Indeed, movement on this front has recently happened. Just before the Seoul Nuclear Security Summit in March, unnamed sources said China would allow those North Korean refugees who had attained asylum in the South Korean embassy and its consulates in China to discretely leave for ROK. Coupled with Chinese President Hu Jintao's remarkably unusual statement about the DPRK’s proposed April missile launch that, “North Korea would be better off focusing on improving the lives of its people,” this could mark the turn of the situation with defectors. And if that happens, it could mark a turn with situation in the kwalliso. Any or all of this, however, may be hoping for too much at present.

The abstraction of horror

            During an interview for this series, CWR asked Tufts’ Dr. Lee about whether the Kims had done anything good for their country, whether it was simply all about keeping power or if they had ever truly wanted to make their subjects lives’ better. 
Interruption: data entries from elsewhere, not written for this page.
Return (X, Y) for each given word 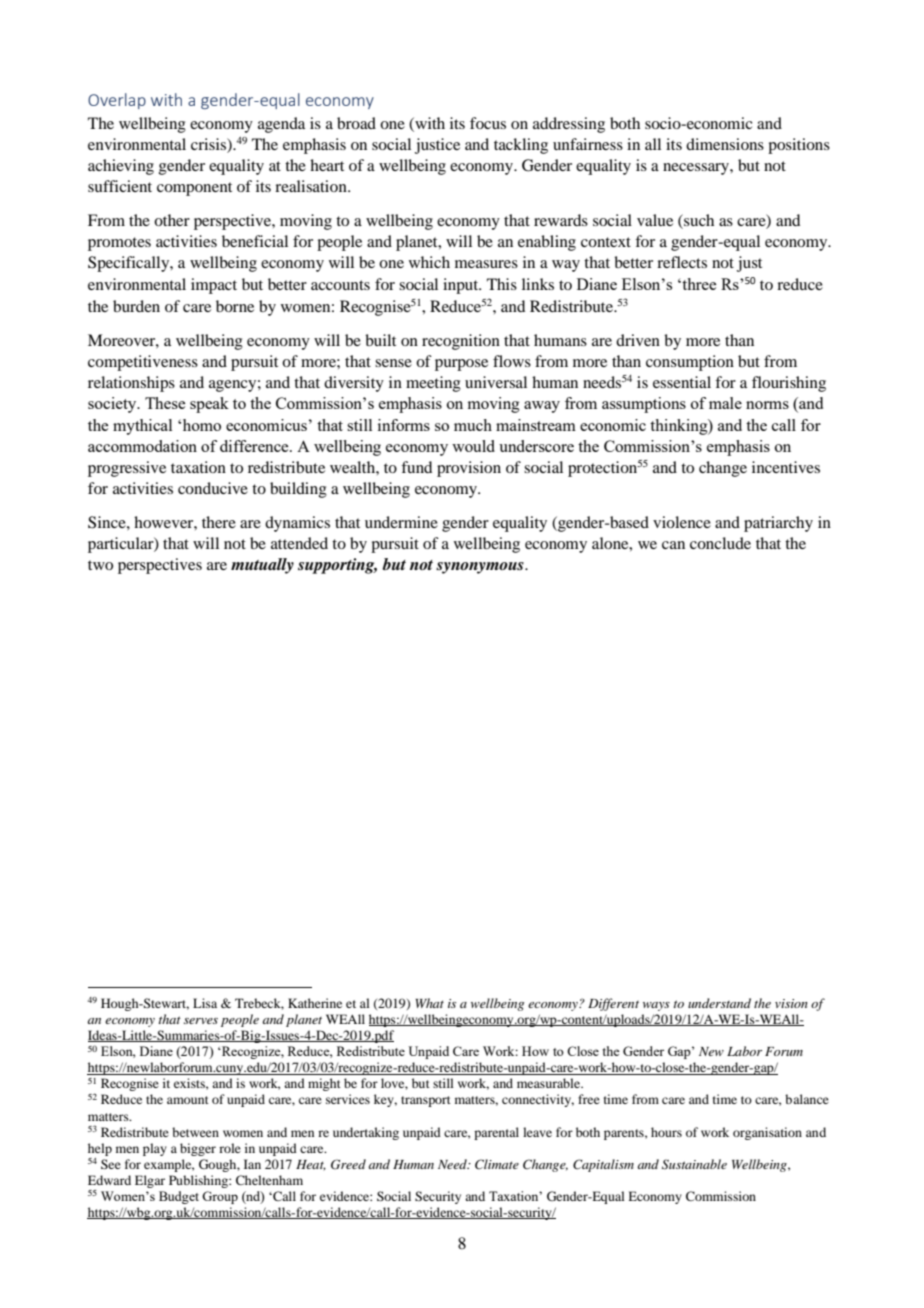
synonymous (481, 568)
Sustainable (694, 1164)
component (194, 189)
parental (496, 1133)
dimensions (725, 144)
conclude (720, 543)
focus (488, 123)
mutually (262, 566)
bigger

“In the end,” said Dr. Lee, “the verdict on the Kims won’t be based on whether they had any degree of humanity, for what they did was so cruel, so totalitarian. Their crimes against humanity—which are going on to this day—were so heinous in so many aspects that anything positive they did would not vindicate them, even if they had moments of kindness and genuine consideration for their own people.  
“It’s odd, because when we have governments in other parts of the world killing such huge numbers of people, we want to be involved. We want to prevent atrocities. With the North Koreans, however, it seems what is happening there means little, even though the crimes perpetrated by the State over the decades represent some of history’s most serious human rights problems in terms of duration and scale. It’s just not visceral or palpable enough for the outsider. We treat North Korea as some far distant abstraction.”  
Luckily, a growing number Congressmen and Senators are taking up these forgotten people’s plight, as are members of both houses in Britain’s parliament. Most, however, are backbenchers (i.e., people with no particular clout). The most prominent US congressman is Rep. Chris Smith (R-NJ), long known as a pro-life and human rights stalwart but with little influence beyond that.  
Only one—Jeremy Brown, MP, Britain’s minister of State at the Foreign and Commonwealth Office, with responsibility for, amongst other things, South East Asia, the Far East, and human rights—has anything approaching power. 
Nonetheless, it’s a start, and with the incrementally growing awareness of the situation—TIME magazine recently reported on China’s treatment of refugees and what happens to them upon return—there is more light being cast on the suffering within the camps than at any other time in history.  
Between this extra attention and God’s grace, there is a slim chance that these forgotten captives might soon see the proclamation of their release and liberty from their oppression.  
After 60-plus years, that would be a good thing.